**What needs to be done**
Look through the records and copy each line with the string "Findpet" in it.

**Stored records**

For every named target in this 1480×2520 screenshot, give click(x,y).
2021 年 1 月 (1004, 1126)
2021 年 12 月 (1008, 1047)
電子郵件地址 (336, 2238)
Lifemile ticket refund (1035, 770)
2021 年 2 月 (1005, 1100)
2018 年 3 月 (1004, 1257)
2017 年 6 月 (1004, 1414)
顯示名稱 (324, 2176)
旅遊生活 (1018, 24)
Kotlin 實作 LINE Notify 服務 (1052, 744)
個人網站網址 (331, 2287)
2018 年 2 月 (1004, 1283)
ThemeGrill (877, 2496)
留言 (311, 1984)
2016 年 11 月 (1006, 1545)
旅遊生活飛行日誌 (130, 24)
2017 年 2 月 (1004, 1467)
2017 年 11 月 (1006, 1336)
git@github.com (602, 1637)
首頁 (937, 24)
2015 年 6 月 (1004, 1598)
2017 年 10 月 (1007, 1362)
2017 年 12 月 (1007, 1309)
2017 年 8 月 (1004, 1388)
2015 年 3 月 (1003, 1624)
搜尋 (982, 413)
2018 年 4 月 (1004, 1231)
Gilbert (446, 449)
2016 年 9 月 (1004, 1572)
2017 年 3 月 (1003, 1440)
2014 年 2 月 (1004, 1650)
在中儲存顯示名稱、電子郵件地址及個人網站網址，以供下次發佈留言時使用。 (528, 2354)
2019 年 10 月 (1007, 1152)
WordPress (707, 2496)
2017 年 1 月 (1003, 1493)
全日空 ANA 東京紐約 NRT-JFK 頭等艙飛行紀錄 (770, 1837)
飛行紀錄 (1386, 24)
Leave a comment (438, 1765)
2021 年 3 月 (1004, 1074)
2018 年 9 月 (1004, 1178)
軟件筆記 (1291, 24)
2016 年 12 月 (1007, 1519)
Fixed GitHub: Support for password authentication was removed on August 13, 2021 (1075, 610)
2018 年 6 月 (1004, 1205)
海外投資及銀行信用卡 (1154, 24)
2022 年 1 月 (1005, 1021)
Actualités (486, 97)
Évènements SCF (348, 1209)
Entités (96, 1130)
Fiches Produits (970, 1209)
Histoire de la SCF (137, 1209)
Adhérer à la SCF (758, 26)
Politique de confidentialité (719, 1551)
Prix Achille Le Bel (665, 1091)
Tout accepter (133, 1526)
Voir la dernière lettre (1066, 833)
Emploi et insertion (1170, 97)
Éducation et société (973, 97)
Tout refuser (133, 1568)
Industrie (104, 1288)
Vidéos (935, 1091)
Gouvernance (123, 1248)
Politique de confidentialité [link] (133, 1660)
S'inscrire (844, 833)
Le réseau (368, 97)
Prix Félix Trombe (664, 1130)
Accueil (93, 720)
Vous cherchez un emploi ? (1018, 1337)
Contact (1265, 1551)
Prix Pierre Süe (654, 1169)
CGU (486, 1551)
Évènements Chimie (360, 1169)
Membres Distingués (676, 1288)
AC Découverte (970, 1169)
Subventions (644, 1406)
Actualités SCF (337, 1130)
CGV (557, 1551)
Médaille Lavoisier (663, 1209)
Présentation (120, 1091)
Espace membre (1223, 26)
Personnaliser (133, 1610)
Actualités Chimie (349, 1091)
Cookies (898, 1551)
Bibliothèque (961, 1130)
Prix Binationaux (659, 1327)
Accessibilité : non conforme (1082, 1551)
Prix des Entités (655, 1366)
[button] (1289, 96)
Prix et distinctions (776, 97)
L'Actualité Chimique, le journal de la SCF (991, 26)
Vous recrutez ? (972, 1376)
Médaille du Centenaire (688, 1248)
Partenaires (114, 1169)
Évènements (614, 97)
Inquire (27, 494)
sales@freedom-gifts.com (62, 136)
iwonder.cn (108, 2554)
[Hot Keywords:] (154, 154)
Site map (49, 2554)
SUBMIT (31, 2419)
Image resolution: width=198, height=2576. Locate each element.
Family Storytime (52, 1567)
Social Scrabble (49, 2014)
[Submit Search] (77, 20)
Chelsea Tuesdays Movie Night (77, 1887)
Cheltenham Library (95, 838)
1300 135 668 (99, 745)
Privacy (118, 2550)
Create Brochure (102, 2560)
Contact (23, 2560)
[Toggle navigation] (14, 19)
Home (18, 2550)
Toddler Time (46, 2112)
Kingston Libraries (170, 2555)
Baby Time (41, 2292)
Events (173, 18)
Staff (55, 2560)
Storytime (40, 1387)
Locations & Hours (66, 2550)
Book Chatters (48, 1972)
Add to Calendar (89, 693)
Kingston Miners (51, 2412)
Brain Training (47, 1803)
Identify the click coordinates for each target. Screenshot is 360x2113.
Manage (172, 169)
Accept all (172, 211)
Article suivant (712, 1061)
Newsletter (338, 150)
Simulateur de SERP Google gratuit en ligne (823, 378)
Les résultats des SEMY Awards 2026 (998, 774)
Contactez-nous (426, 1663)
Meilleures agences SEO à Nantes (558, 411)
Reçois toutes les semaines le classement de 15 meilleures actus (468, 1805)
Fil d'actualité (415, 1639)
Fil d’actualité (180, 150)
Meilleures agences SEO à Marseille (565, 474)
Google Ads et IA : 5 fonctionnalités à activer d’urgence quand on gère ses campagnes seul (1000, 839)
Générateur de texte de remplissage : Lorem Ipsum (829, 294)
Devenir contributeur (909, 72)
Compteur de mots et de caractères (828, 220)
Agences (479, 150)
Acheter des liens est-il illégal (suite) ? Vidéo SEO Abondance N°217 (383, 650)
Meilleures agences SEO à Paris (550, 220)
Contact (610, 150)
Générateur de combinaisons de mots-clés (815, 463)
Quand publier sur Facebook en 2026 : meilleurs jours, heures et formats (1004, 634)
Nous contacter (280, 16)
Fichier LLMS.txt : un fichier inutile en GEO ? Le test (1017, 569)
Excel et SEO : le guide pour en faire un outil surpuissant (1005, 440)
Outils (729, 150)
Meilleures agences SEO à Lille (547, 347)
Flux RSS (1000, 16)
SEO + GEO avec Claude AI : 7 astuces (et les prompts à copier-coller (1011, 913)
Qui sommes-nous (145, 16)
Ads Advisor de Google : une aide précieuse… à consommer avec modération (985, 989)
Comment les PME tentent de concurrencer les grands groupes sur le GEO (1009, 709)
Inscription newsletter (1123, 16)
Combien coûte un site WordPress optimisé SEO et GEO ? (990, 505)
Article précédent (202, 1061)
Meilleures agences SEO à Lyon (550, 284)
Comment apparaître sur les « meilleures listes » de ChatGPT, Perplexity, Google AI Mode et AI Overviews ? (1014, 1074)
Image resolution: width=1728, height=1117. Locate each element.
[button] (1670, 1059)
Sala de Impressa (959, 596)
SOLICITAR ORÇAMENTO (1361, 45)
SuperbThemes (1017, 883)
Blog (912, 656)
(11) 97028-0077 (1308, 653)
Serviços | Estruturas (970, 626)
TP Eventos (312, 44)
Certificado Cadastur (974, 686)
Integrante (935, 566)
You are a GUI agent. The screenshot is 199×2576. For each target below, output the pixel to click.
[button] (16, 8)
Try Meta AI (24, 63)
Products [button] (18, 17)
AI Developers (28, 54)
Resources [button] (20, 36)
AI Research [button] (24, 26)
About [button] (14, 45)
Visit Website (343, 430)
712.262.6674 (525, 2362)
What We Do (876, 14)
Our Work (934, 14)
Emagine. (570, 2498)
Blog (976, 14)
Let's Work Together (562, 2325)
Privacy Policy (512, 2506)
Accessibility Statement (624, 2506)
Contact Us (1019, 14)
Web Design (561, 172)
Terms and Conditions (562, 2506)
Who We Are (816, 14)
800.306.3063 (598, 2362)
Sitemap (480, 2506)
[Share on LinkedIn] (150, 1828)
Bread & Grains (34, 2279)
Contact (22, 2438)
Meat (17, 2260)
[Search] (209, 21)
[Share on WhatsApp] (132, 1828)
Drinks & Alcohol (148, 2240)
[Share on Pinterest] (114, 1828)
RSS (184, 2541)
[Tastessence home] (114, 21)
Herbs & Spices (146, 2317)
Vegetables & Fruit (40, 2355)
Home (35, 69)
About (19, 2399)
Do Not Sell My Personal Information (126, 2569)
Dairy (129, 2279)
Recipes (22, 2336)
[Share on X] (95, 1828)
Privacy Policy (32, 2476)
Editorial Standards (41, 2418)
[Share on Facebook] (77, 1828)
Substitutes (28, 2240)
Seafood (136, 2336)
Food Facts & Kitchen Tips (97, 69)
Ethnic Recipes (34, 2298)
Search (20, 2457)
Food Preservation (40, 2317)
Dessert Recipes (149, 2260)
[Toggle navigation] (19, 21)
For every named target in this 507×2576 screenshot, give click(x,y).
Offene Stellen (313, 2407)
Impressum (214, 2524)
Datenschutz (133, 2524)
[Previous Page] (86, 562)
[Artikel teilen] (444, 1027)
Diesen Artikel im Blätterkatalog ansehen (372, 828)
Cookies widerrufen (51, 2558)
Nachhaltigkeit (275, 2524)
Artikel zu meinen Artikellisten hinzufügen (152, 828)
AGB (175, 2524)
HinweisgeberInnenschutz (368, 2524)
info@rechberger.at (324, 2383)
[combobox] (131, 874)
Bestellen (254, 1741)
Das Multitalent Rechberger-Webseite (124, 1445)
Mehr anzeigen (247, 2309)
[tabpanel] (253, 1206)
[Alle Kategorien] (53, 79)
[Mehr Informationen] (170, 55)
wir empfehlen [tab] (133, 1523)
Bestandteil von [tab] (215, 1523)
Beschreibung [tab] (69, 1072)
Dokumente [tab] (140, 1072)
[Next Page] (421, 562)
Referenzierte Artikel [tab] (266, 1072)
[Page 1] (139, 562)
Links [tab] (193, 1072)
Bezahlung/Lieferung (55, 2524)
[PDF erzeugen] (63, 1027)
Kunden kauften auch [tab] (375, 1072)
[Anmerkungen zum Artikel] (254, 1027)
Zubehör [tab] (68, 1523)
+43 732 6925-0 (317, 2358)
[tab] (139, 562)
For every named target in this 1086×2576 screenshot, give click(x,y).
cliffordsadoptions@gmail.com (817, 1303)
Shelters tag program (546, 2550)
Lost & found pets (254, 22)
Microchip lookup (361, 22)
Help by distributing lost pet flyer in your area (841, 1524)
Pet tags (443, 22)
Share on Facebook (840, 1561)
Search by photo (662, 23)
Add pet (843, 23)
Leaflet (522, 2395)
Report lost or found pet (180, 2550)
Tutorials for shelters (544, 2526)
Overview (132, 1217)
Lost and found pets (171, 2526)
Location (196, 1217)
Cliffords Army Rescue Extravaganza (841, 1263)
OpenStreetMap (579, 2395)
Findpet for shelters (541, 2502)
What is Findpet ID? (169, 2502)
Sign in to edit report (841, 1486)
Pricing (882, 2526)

**Result of the exercise**
Findpet for shelters (541, 2502)
What is Findpet ID? (169, 2502)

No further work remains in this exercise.